*ENTRIES PROVIDED:*
════════

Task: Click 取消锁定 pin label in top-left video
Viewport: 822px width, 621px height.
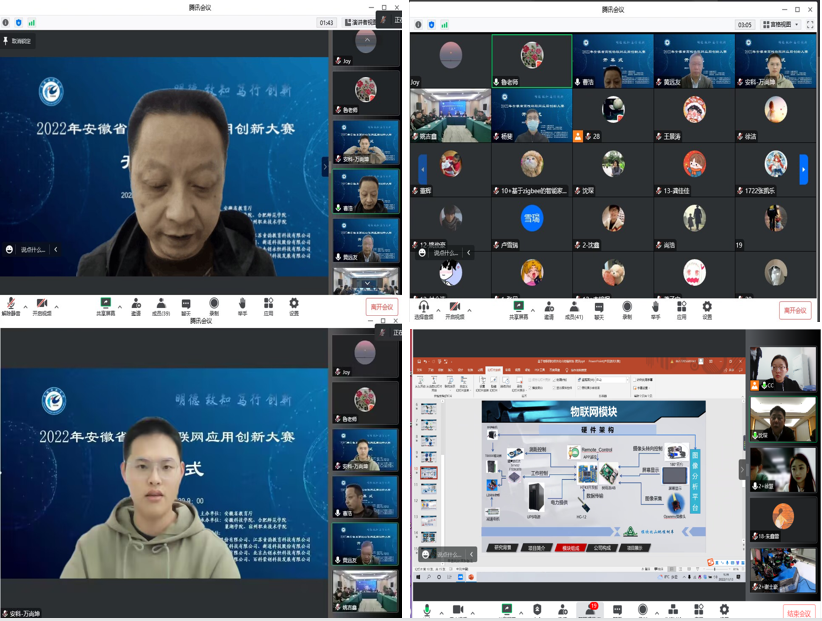Action: pos(19,42)

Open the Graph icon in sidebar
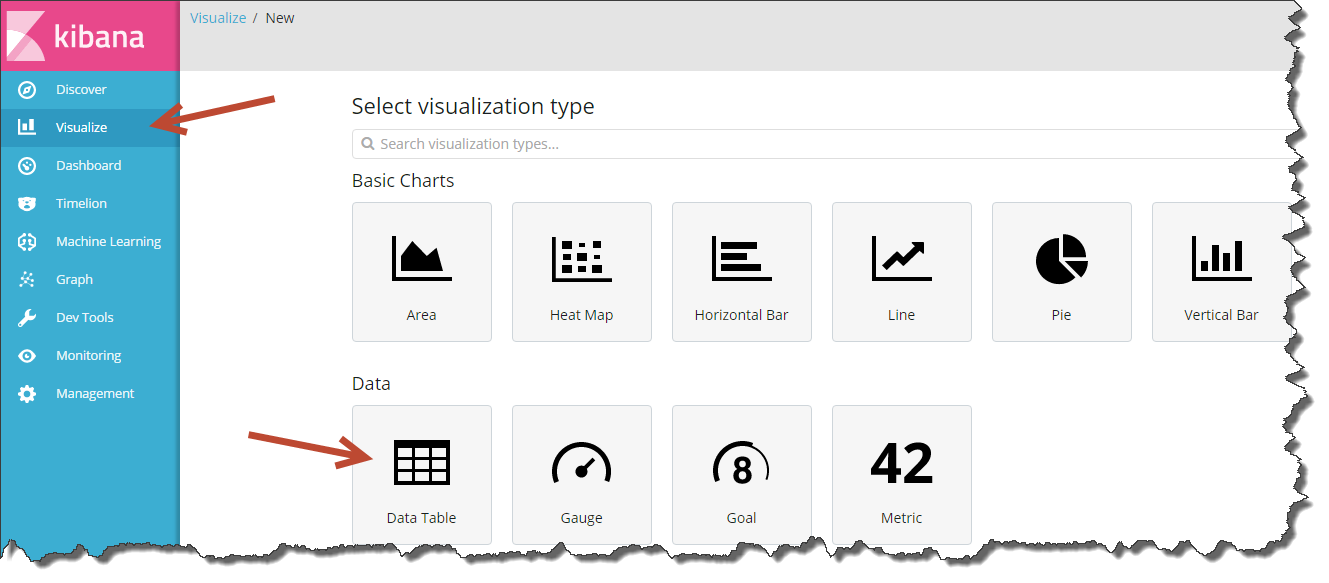point(27,280)
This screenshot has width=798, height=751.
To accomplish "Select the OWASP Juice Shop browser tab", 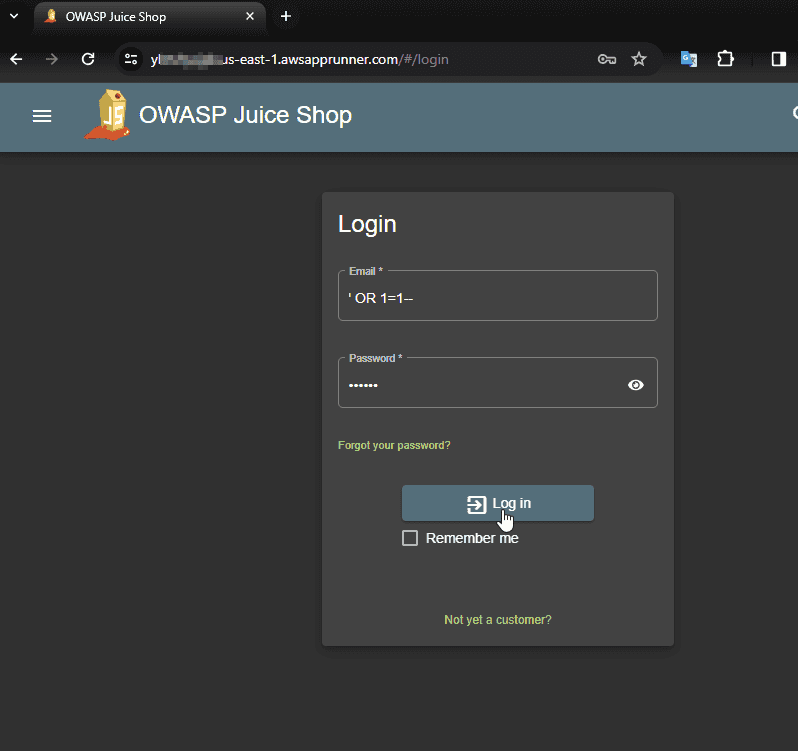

════════

Print all of the records above verbatim, leaving out the pictures.

Task: Click 取消锁定 pin label in top-left video
Viewport: 822px width, 621px height.
Action: pos(19,42)

Open the Graph icon in sidebar
point(27,280)
This screenshot has width=798, height=751.
To accomplish "Select the OWASP Juice Shop browser tab", 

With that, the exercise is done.